New experiments with a weed called Arabidosis thaliana indicate that plants play an active role. The plants normally attract Actinobacteria and Firmicutes bacteria, but the soil around their roots have less Acidobacteria, Bacteroidetes and Verrucomicrobia than surrounding soil, Sarah Lebeis of the University of Tennessee in Knoxville and colleagues discovered.
The collection of microbes that live in and around the root may keep plants healthy and spur their growth. In some plants, such as legumes, bacteria that live in root nodules convert nitrogen from the atmosphere into a form that plants can use. Learning how plants interact with their microbes may lead to new fertilizers and pesticides, Haney suggests.
In the study, Lebeis and her colleagues created mutant Arabidosis plants that lacked the ability to make one or a combination of three defense hormones: salicylic acid, jasmonic acid and ethylene. The team found that some microbes that normally get into roots were barred from the plants that didn’t make salicylic acid while some bacteria that are normally kept at bay invaded those plant’s roots.
Growing bacteria in the lab revealed that growth of some groups is less robust in the presence of salicylic acid; others grow better. Researchers don’t yet know the mechanisms by which the hormone controls root microbes.
VALUABLE SCIENCE LINKS:
In my daily reading of science journals and other publications, I often read articles/reports that I think you might find worthwhile and/or thought provoking. Here are a couple of recent ones. The first is on some of the new data coming out of recent research on the explosive growth – unfortunately much of it in the teen and pre-teen market – of VAPING and e-cigarettes. They are marketed as “fashionable”, sexy and a “safe” alternative to traditional cigarettes. Truth is they are far from it. If anyone around you partakes in this activity, do them and yourself a favor by reading this article in the July issue of SCIENCE NEWS MAGAZINE.
The second link is more in the realm of psychology. I am sure many of you had some sort of reaction to the recent announcement by the University of New Hampshire that it would change certain words and phrases that might be “offensive” to some. This current article in the September issue of THE ATLANTIC magazine is very thought provoking and well worth the read. It is titled: THE CODLING OF THE AMERICAN MIND by Greg Lukianoff and Jonathan Haidt.
The teaser for the article should get you intrigued!
” In the name of emotional well-being, college students are increasingly demanding protection from words and ideas they don’t like, and seeking punishment of those who give even accidental offense. Here’s why that’s disastrous for education – and likely to worsen mental health on campus.”

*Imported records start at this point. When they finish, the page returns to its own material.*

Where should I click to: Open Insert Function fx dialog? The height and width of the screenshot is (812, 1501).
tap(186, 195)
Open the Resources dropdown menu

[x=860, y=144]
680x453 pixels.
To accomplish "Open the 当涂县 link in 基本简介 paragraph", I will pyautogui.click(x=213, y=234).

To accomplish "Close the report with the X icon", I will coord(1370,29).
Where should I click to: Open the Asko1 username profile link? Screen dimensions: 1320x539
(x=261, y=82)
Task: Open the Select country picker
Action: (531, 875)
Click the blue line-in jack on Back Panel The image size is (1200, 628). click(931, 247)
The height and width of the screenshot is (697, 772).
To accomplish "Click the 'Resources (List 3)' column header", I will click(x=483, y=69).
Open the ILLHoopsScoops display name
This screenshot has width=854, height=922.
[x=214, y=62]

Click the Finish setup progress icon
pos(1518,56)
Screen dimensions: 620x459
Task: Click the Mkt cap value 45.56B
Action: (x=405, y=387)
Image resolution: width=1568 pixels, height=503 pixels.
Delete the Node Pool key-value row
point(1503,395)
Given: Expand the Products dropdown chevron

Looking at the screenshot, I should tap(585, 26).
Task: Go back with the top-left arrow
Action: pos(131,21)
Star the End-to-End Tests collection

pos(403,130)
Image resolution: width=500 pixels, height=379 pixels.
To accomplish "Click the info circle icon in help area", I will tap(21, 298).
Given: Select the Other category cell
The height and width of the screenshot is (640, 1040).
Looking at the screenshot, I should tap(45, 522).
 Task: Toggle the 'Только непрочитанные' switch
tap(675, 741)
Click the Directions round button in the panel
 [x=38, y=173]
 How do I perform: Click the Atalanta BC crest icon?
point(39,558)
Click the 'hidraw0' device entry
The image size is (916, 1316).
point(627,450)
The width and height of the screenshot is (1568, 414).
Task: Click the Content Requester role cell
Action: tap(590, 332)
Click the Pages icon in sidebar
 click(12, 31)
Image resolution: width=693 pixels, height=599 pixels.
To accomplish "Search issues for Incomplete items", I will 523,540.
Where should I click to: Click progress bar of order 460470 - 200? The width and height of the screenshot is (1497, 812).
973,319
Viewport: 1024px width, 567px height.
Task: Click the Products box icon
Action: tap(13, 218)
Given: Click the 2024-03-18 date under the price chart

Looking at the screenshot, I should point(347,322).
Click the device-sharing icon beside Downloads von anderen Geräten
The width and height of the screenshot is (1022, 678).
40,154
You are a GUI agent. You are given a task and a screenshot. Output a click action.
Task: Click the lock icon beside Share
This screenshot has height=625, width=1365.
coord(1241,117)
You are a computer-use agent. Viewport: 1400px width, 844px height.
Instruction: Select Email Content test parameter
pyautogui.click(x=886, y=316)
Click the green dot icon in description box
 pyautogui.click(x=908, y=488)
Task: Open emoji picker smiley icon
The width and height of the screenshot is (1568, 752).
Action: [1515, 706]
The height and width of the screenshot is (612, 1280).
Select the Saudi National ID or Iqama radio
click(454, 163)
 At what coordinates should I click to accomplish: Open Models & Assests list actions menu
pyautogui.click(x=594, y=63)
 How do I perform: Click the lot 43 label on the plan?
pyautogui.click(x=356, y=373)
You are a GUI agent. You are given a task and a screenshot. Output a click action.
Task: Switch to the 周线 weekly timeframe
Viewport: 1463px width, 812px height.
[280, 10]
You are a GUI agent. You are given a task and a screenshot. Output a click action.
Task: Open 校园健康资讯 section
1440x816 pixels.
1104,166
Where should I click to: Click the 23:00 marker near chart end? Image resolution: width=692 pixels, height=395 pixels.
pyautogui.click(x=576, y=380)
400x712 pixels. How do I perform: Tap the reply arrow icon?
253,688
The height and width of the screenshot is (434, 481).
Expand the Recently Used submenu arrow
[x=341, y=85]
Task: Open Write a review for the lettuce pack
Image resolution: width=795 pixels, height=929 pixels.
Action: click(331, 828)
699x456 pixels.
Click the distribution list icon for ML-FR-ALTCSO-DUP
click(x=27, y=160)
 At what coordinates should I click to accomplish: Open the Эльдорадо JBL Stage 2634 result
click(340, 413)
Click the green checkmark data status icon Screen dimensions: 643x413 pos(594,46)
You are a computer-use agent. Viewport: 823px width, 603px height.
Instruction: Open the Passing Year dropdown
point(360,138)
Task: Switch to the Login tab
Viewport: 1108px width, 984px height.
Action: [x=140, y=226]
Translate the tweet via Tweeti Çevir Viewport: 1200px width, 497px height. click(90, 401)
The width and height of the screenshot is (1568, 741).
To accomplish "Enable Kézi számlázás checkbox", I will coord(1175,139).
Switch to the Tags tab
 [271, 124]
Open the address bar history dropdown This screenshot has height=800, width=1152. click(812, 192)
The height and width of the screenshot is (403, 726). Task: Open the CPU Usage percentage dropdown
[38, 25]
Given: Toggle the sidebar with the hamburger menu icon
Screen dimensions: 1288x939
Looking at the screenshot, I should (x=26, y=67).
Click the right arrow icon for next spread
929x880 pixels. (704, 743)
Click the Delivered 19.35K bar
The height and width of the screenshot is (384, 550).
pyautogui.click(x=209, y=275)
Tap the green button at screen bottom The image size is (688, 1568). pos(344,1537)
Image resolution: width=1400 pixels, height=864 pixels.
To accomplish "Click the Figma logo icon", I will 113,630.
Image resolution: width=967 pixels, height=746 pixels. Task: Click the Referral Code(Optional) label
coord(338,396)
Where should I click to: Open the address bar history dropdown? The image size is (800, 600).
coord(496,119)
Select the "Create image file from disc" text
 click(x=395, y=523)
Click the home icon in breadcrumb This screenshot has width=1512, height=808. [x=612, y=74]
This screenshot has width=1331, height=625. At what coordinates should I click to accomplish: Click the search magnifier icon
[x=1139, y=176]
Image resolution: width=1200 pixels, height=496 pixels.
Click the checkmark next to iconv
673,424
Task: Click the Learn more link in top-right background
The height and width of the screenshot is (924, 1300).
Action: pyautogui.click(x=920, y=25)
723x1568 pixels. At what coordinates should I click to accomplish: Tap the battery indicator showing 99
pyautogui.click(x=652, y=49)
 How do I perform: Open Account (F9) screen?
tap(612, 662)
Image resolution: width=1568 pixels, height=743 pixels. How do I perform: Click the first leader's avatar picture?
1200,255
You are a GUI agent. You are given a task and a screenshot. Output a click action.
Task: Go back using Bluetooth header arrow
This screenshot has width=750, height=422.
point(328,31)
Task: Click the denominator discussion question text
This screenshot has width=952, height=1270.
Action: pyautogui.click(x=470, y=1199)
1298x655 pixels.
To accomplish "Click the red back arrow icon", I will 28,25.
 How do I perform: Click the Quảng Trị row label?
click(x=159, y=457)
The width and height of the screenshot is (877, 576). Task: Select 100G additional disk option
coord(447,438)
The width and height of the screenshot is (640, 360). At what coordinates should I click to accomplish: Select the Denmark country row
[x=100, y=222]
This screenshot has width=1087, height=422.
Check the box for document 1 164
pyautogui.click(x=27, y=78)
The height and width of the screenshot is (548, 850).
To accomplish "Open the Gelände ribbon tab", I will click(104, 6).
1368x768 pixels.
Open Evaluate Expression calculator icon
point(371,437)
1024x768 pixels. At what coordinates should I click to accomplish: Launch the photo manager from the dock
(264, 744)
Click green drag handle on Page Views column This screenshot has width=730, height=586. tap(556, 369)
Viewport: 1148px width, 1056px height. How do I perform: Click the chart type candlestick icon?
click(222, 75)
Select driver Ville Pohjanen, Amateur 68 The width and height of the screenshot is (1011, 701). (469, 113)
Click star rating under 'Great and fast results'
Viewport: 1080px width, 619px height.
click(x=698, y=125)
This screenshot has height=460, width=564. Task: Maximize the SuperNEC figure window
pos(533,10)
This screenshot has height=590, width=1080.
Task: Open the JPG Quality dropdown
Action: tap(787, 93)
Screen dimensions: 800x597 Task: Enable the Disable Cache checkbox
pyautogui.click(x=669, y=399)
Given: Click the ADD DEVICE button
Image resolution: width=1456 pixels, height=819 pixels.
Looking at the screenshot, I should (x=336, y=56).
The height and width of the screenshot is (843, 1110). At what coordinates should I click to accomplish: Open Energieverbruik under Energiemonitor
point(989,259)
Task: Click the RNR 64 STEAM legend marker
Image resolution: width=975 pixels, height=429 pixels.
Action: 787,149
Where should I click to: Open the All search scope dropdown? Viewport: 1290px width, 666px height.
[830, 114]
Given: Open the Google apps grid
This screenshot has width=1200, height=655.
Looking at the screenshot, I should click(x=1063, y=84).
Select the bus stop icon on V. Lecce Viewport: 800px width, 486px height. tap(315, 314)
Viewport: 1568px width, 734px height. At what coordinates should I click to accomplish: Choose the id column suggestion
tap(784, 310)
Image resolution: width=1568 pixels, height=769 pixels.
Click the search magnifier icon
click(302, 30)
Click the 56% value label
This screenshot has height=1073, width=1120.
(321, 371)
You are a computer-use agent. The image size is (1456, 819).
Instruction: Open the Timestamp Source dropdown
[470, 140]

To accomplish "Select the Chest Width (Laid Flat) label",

Well – it’s good to be back! I’ll be in touch again shortly with another newsletter and updates on what will be going on this fall as far as events, clinics, new research etc. Remember, if you have any questions just drop me a line. I will get back to you usually within a day. I’ll leave you with a paragraph from the above article in THE ATLANTIC magazine:
“For millennia, philosophers have understood that we don’t see life as it is; we see a version distorted by our hopes, fears, and other attachments. The Buddha said, “Our life is a creation of our mind.” Marcus Aurelius said, “Life itself is but what you deem it”. The quest for wisdom in many traditions begins with this insight. Early Buddhists and Stoics, for example, developed practices for reducing attachments, thinking more clearly, and finding release from the emotional torments of normal mental life”.